The feeder is a device for separation, advancing and grouping of filiform
materials which is composed of two moving elements facing each other which
are alternating and adjustable in synchronization or out of phase, mutual
separation and frequency of movement, and includes entry and exit channels
respectively for the textile materials to be treated in order to receive
them from the preceding treatment and deliver them to the dynamic-fluid
treatment device, and the tubular enclosure for fluid-dynamic treatment is
ring-shaped with an opening part for entry and exit of the material to be
treated.
The moving and facing parts of the feeder are each composed of alternating
motor-powered rotors. Such rotors may be lobed with the respective lobes
out of phase but turning together or may have serrated surfaces.

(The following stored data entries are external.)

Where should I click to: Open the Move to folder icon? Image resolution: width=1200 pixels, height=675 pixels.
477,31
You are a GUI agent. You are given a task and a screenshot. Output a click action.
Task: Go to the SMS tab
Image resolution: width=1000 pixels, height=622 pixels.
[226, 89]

In turn, the sizes of the entry and exit channels to the feeder device are
related to the changes in the linear mass of the materials to be treated
which are produced by the feeder.
Similarly the dynamic-fluid treatment device has a fixed part or stator,
constituted by a circular torus in the shape of a rectangular channel in
cross-section open in the direction of its axis, and a moving part or
rotor constituted by a metallic tire which turns, and which has on its
exterior surface a series of radially protruding transverse shoulders for
carrying the material which extend through part of the cross-section of
the channel for processing of the material, and includes a watertight
sealing means between both the fixed and moving parts. This stator
includes at least one processing area in which its channel is perforated
leading to chambers built in the outer surfaces and at the end of the
channel and are provided with openings for the entry and exit for the
pressure treatment fluids.
BRIEF DESCRIPTION OF THE DRAWINGS
A more comprehensible and detailed description follows with reference to
the accompanying drawings which show a practical embodiment of the machine
for continuous fluid-dynamic treatment of grouped filiform materials with
the above described characteristics, shown for illustrative purposes only
and which are not intended to suggest any limits to the scope of this
invention, and wherein:
FIG. 1 is a schematic cross-sectional view of the machine of this
invention;
FIG. 2 is an enlarged view of a part of FIG. 1 showing in greater detail
the feeder and part of the dynamic-fluid treatment device;
FIG. 3 is a view similar to FIG. 1 showing the machine of the invention
associated with the exit of a crimper;
FIG. 4 is a cross-sectional view which shows a section of the device for
dynamic-fluid treatment taken along line IV--IV in FIG. 1;
FIG. 5 is a schematic view showing the embodiment using serrated rotors in
the feeder-device; and
FIG. 6 is an enlarged perspective view showing the embodiment of rotors
having a serrated surface as in FIG. 5.
DETAILED DESCRIPTION
As shown in the drawings, the machine for continuous dynamic-fluid
treatment of grouped filiform materials of this invention, includes a
feeder device for the grouped filiform textile materials T and a device
for fluid-dynamic treatment 2. Feeder 1 includes two rotors 3, 3' facing
each other and alternatingly activated by a motor 4 through a connecting
rod 5, a connection member 6, a counter connecting rod 7, an arm 8, an
entry channel 9 for the textile materials T and an exit channel 10 to feed
the textile materials to the dynamic-fluid treatment device 2. The device
2 is composed of a ring shaped tubular chamber 11 which is formed by a
fixed part or exterior stator 12 in the shape of an essentially
rectangular channel in cross-section and a moving part or interior rotor
13 rotatable relative to the fixed part which closes the channel by means
of a sealing arrangement 14, 14' (see FIG. 4) which allows the circulation
and action of the treatment fluid on the textile material T to be treated,
which fluid enters the channel through the perforated areas 15 covered by
jackets 16 which create the chambers through which the fluid F for
pressure treatment circulates.
The fixed and moving parts 12 and 13 which define the 14 processing channel
17 have an opening area 18 which contains the entry point 19 for the
textile material T to be processed into the fluid treatment device 2, and
an exit point 20 after the treatment.
The moving part has a carrying means for the material T being treated which
is comprised of a number of transversal, or radial, shoulders 21 (see FIG.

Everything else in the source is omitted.